To compile and install Hadoop’s LZO compression library on CentOS, following the steps below:
Download hadoop LZO source from Kevin’s Hadoop LZO Project.
If you are using Ant version of < 1.7, please download latest ant binary pacakge from Apache Ant, otherwise you will get the following error when compiling:
BUILD FAILED /root/kevinweil-hadoop-lzo-4c5a227/build.xml:510: Class org.apache.tools.ant.taskdefs.ConditionTask doesn't support the nested "typefound" element.
Install lzo-devel:
yum install lzo-devel.x86_64 yum install lzop.x86_64
Unzip Apache Ant and Hadoop LZO Compression Library to somewhere you have access to.
unzip kevinweil-hadoop-lzo-4c5a227.zip cd kevinweil-hadoop-lzo-4c5a227
Do the following if your ant version is less than 1.7:
export ANT_HOME=
Then
compile-native tar
In my case is
~/apache-ant-1.8.2/bin/ant compile-native tar
Carefully check the compiler output, if you see errors like this:
[exec] checking for strerror_r... yes [exec] checking whether strerror_r returns char *... yes [exec] checking for mkdir... yes [exec] checking for uname... yes [exec] checking for memset... yes [exec] checking for JNI_GetCreatedJavaVMs in -ljvm... no [exec] checking jni.h usability... [exec] configure: error: Native java headers not found. Is $JAVA_HOME set correctly? [exec] no [exec] checking jni.h presence... no [exec] checking for jni.h... no BUILD FAILED /..../kevinweil-hadoop-lzo-4c5a227/build.xml:247: exec returned: 1
Then you will need to find your java path and update build.xml file and add “JAVA_HOME” setting on line 247, in my case is “/usr/lib/jvm/java/”

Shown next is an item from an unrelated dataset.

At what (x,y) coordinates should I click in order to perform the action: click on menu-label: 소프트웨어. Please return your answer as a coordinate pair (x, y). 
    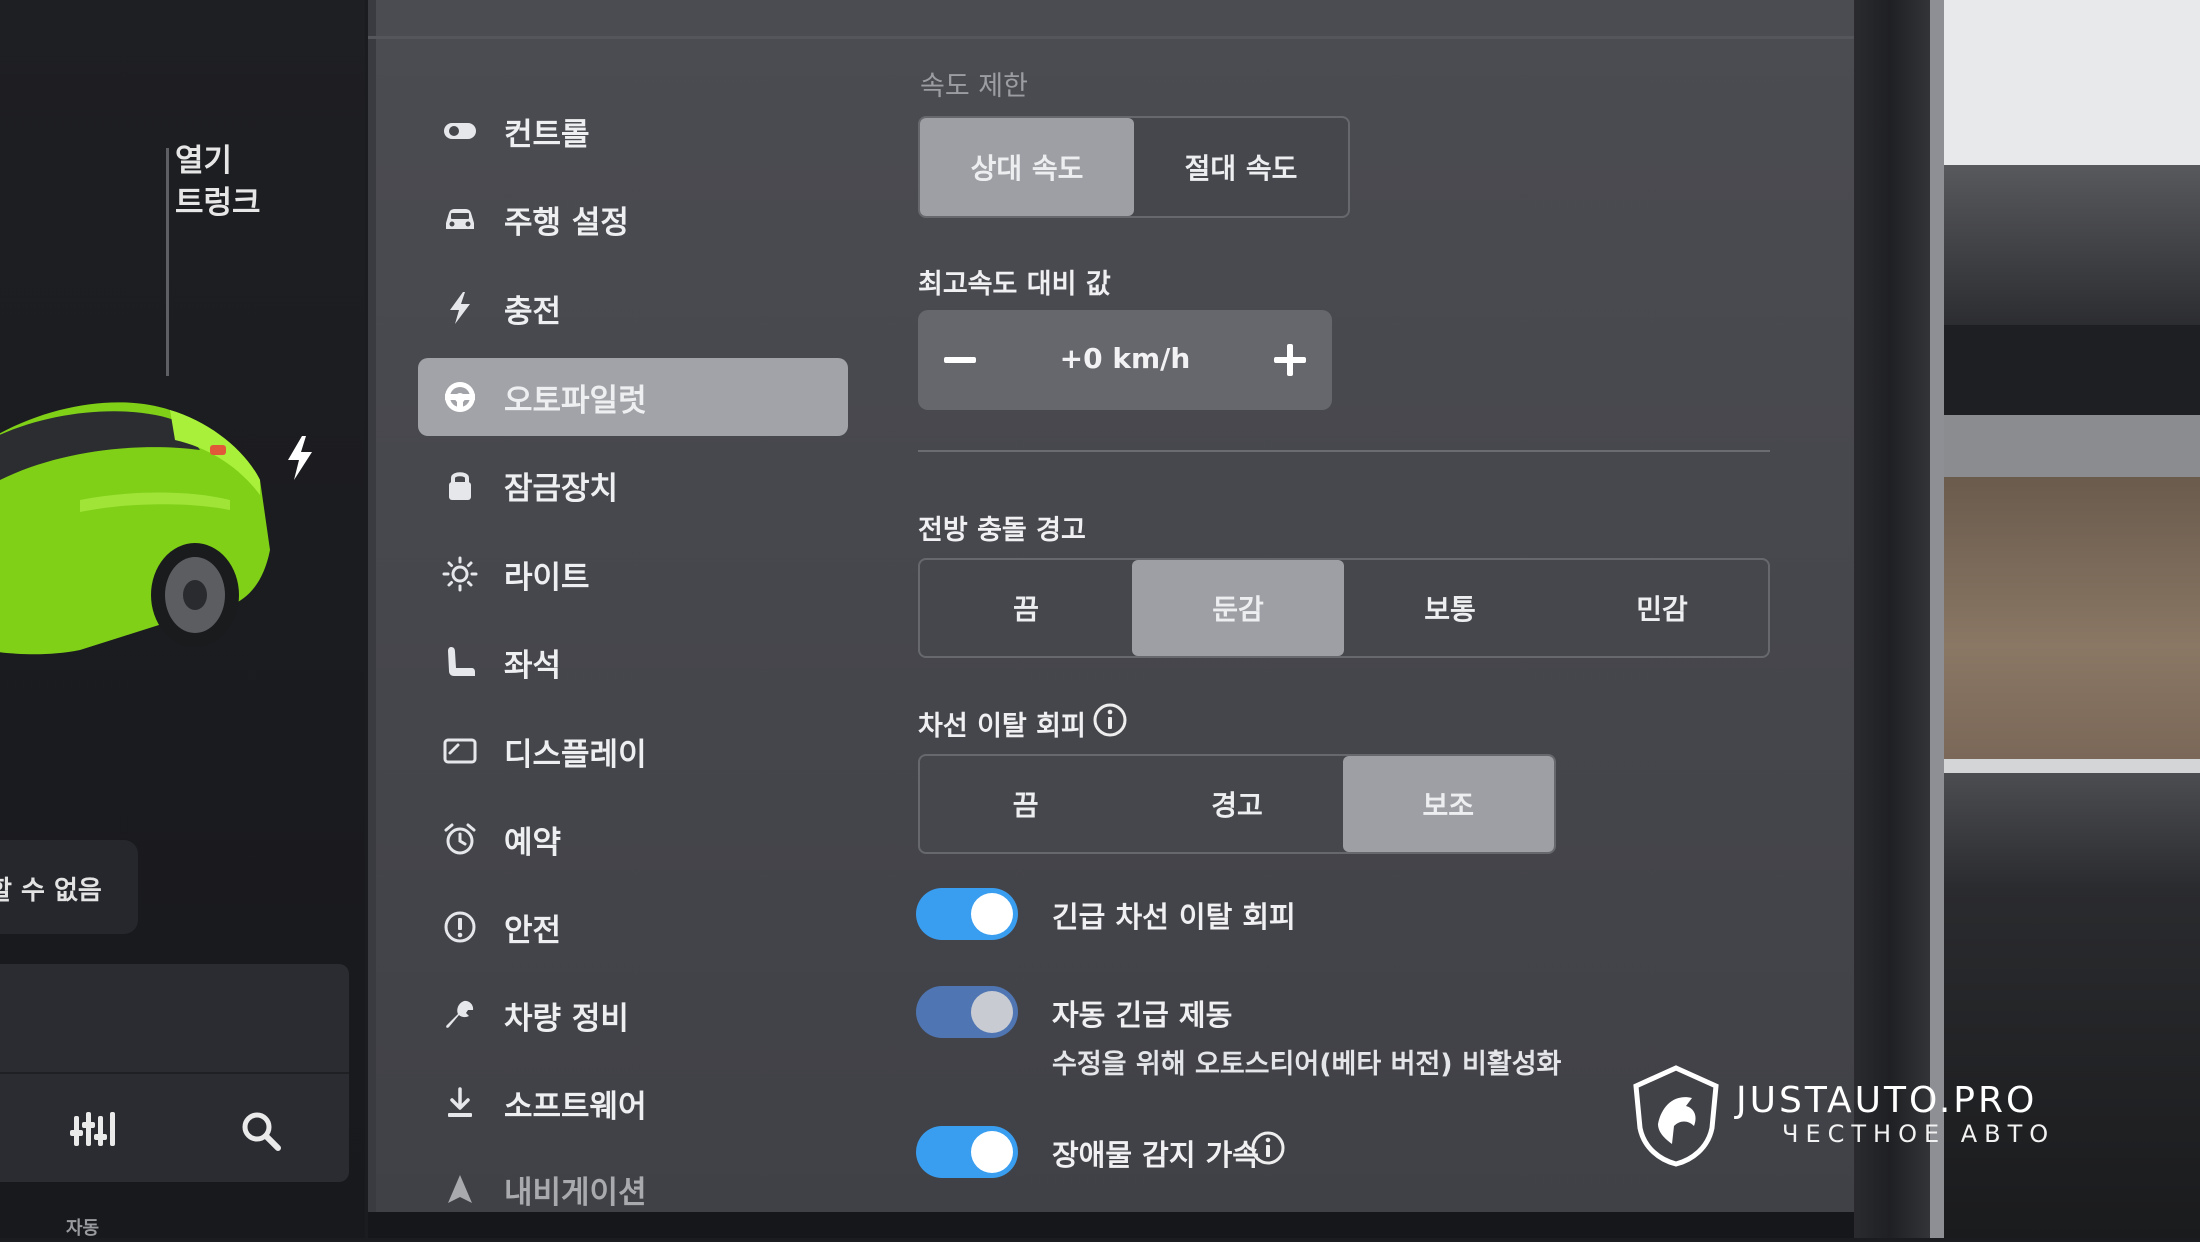
    Looking at the image, I should click on (576, 1106).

and re-run the compiler again
compile-native tar
If everything goes well, you should get “BUILD SUCCESSFUL” message at the end of the compile process.
Now do
ls -al build
in the current directory and you will see the following files generated:
drwxr-xr-x 9 root root 4096 Oct 19 17:21 . drwxr-xr-x 6 root root 4096 Oct 19 17:21 .. drwxr-xr-x 4 root root 4096 Oct 19 17:21 classes drwxr-xr-x 3 root root 4096 Oct 19 17:21 docs drwxr-xr-x 6 root root 4096 Oct 19 17:21 hadoop-lzo-0.4.14 -rw-r--r-- 1 root root 62239 Oct 19 17:21 hadoop-lzo-0.4.14.jar -rw-r--r-- 1 root root 1824851 Oct 19 17:21 hadoop-lzo-0.4.14.tar.gz drwxr-xr-x 5 root root 4096 Oct 19 16:59 ivy drwxr-xr-x 3 root root 4096 Oct 19 17:12 native drwxr-xr-x 2 root root 4096 Oct 19 17:12 src drwxr-xr-x 3 root root 4096 Oct 19 17:12 test
The most important one is hadoop-lzo-0.4.14.jar which can be copied to hadoop’s library directory and ready to be used.

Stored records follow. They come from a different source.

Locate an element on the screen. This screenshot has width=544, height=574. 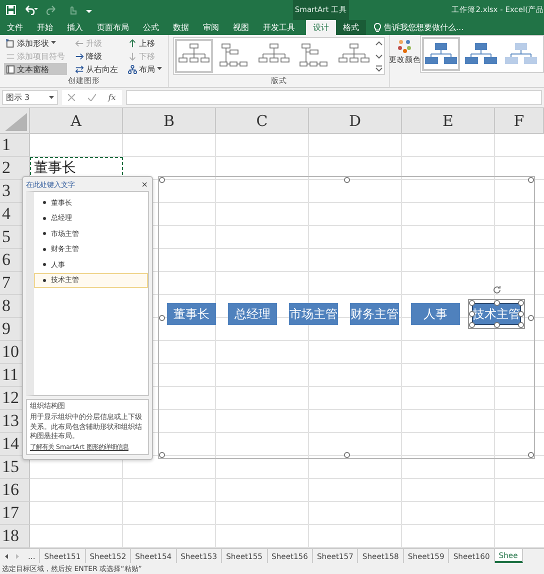
ribbon-tab: 开始 is located at coordinates (45, 28).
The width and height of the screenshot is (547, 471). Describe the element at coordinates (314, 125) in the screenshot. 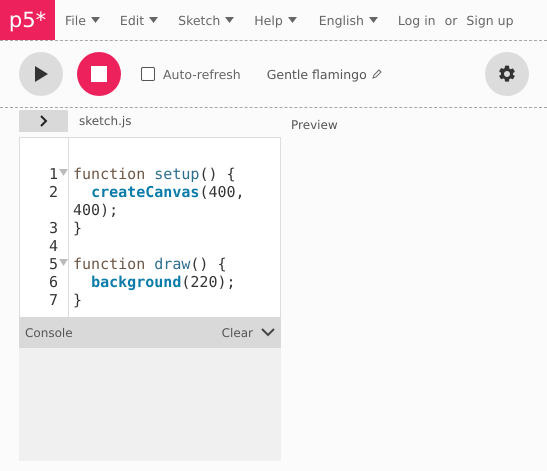

I see `preview-label: Preview` at that location.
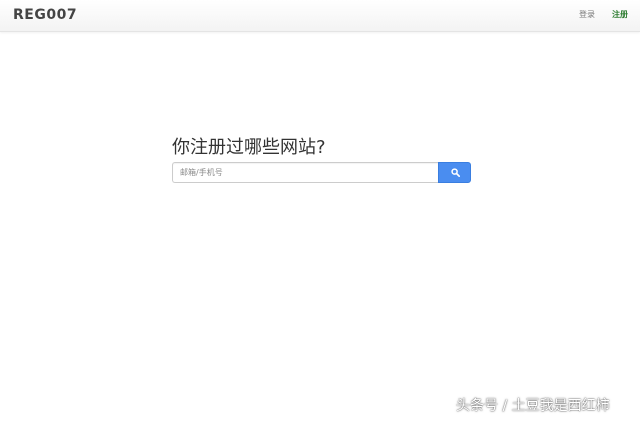 Image resolution: width=640 pixels, height=421 pixels. What do you see at coordinates (305, 172) in the screenshot?
I see `search-input` at bounding box center [305, 172].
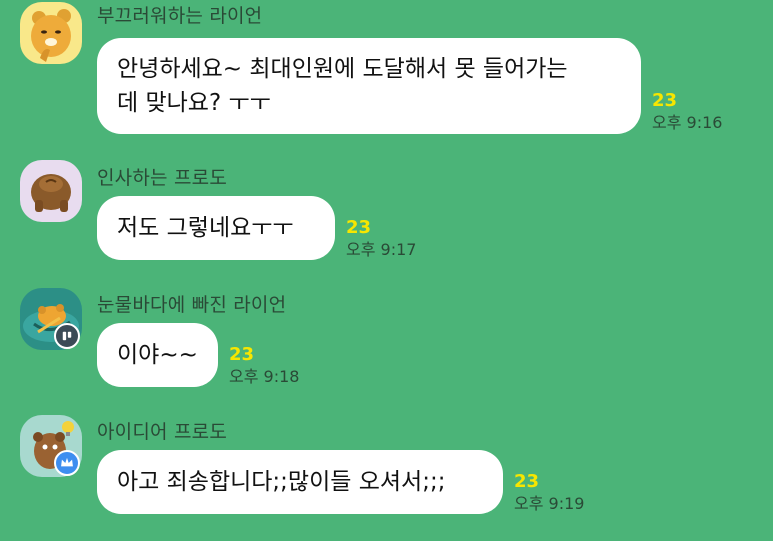  Describe the element at coordinates (206, 228) in the screenshot. I see `message-text-line: 저도 그렇네요ㅜㅜ` at that location.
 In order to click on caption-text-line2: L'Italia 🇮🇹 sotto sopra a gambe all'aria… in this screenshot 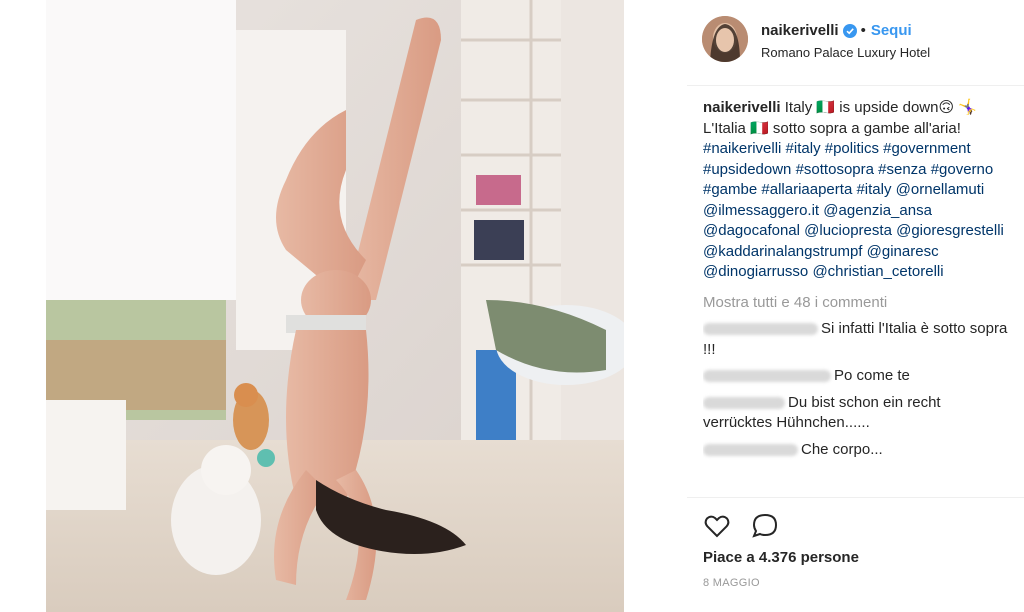, I will do `click(832, 128)`.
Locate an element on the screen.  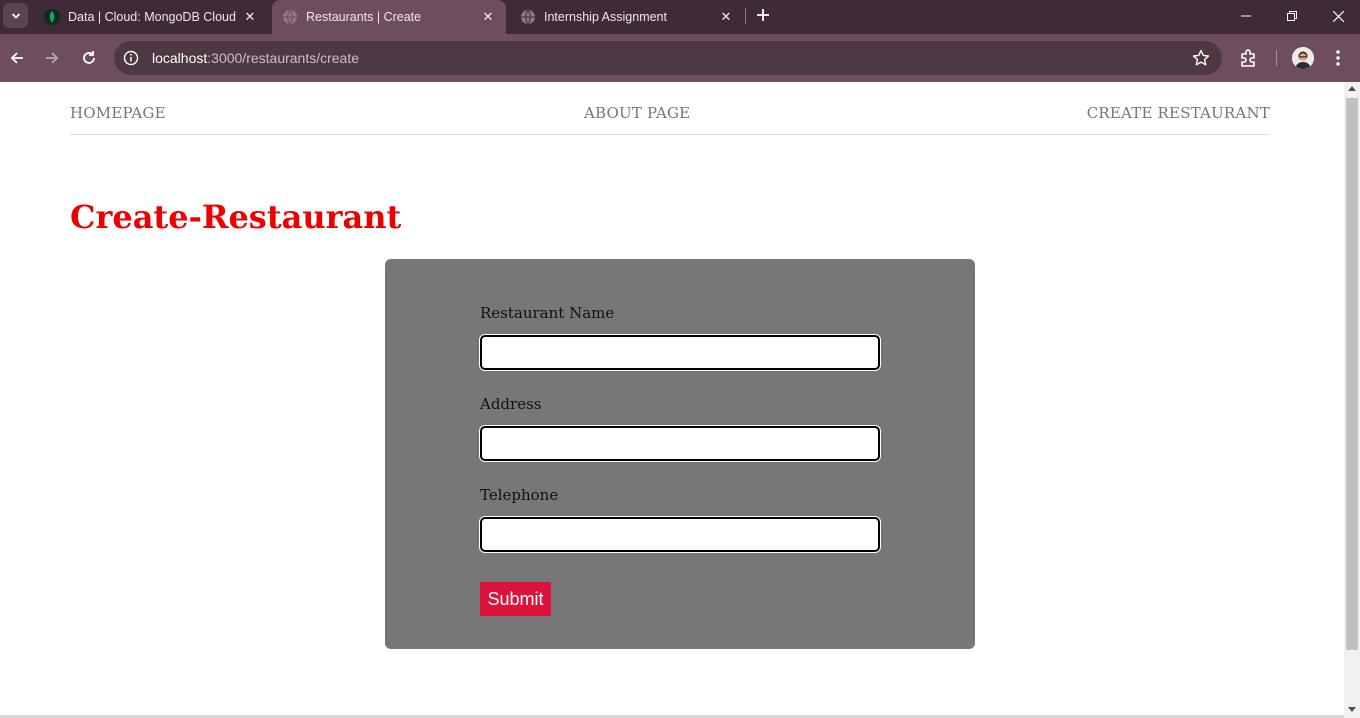
scroll-thumb is located at coordinates (1352, 374).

Hi, from what repo are you getting the lzo rpms? I get a “no package … available”. Thanks
Hi Antonio, it’s been a long time since I install it on the virtual machine which is no longer available. I believe that I did not modify the repository on the CentOS, so whatever defaulted to the system I guess.